Monday, July 28, 2008

History of Fishing Rods

In the last few decades fishing rods have undergone a transformation from the heavy beasts they once were to light finesse rods we now take for granted. While heavy rods still have their place most anglers are switching to light graphite models.

The earliest fishing rods can be dated back to ancient Egypt, China, Greece, Rome and medieval England (they were called angles which is where we get the word angling and angler). The first accepted pictures of angling with a rod date back to 2000 BC from Egypt. These early fishing rods were made of wood, bone or stone. The simplest rods were made out of a tree branch.
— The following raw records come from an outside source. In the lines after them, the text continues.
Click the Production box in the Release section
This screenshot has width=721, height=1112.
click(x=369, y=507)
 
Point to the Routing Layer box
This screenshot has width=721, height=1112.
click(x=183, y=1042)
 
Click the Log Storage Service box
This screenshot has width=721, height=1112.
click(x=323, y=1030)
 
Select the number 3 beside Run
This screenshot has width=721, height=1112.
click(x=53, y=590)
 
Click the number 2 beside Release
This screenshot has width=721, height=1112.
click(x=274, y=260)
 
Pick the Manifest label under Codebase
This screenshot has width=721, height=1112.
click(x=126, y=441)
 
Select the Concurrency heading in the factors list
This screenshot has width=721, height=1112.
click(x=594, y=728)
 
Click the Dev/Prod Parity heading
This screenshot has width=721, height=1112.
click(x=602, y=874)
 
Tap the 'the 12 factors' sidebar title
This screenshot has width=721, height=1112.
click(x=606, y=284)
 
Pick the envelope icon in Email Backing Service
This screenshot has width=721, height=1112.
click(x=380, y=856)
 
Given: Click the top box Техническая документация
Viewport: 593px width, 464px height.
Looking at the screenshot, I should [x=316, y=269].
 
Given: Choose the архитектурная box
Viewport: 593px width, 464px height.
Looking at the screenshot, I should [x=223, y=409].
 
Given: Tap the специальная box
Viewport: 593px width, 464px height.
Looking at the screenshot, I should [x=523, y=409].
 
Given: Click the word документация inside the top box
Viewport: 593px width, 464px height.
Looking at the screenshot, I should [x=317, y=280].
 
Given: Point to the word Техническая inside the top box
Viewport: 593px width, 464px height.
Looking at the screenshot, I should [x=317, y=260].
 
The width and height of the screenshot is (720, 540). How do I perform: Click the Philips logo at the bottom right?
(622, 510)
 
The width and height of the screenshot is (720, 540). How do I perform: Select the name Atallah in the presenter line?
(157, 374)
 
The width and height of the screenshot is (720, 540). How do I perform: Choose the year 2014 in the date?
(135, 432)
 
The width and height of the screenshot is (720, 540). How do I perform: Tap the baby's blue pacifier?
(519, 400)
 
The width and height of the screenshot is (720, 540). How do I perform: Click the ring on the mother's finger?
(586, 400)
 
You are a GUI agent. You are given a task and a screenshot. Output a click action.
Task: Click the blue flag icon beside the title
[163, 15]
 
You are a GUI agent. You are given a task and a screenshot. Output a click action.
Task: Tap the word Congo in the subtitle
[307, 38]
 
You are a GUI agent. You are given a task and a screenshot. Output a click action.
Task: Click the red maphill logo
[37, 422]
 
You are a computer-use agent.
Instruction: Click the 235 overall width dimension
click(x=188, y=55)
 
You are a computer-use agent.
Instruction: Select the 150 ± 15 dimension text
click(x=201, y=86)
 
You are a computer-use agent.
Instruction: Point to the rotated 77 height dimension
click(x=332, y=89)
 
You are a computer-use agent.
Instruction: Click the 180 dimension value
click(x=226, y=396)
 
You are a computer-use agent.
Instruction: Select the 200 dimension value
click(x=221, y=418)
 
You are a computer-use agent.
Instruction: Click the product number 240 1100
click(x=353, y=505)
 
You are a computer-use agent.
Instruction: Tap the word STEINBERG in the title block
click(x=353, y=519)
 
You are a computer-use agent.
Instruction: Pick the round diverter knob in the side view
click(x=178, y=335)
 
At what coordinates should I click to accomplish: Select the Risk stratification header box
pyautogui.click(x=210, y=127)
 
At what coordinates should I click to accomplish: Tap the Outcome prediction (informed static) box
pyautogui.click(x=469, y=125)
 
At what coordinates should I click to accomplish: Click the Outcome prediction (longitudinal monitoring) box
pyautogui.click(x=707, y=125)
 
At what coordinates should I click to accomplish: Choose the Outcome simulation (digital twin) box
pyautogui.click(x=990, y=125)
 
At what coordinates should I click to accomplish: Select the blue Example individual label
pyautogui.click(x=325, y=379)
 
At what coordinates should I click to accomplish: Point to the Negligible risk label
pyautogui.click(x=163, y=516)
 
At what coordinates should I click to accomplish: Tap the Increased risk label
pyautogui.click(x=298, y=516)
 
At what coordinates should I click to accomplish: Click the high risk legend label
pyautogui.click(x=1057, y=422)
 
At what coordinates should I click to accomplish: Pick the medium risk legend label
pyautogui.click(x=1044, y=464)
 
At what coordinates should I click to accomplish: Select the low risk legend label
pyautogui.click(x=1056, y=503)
By about 800 BC fishing with a rod, line and hook was a common practice and is well recorded. The rods were made of different types of wood that was tied or bound together. The line was made from horsehair or finely woven flax. There is even evidence that a form of lead sinker was used at around this time. This is also around the time that fly fishing was developed after anglers learned that certain fish would eat flies off the surface of the water.

Throughout the years fishing rods changed very little until the 17th century when a wire loop was added to the tip allowing the line to be let out and back in very easily. By the end of the 18th century rods with guides along the length of the rod were common and this lead to the invention of the fishing reel.

In the 20th century rods underwent their most important transformation when the commonly used bamboo was replaced by fiberglass and, the lighter, carbon fiber.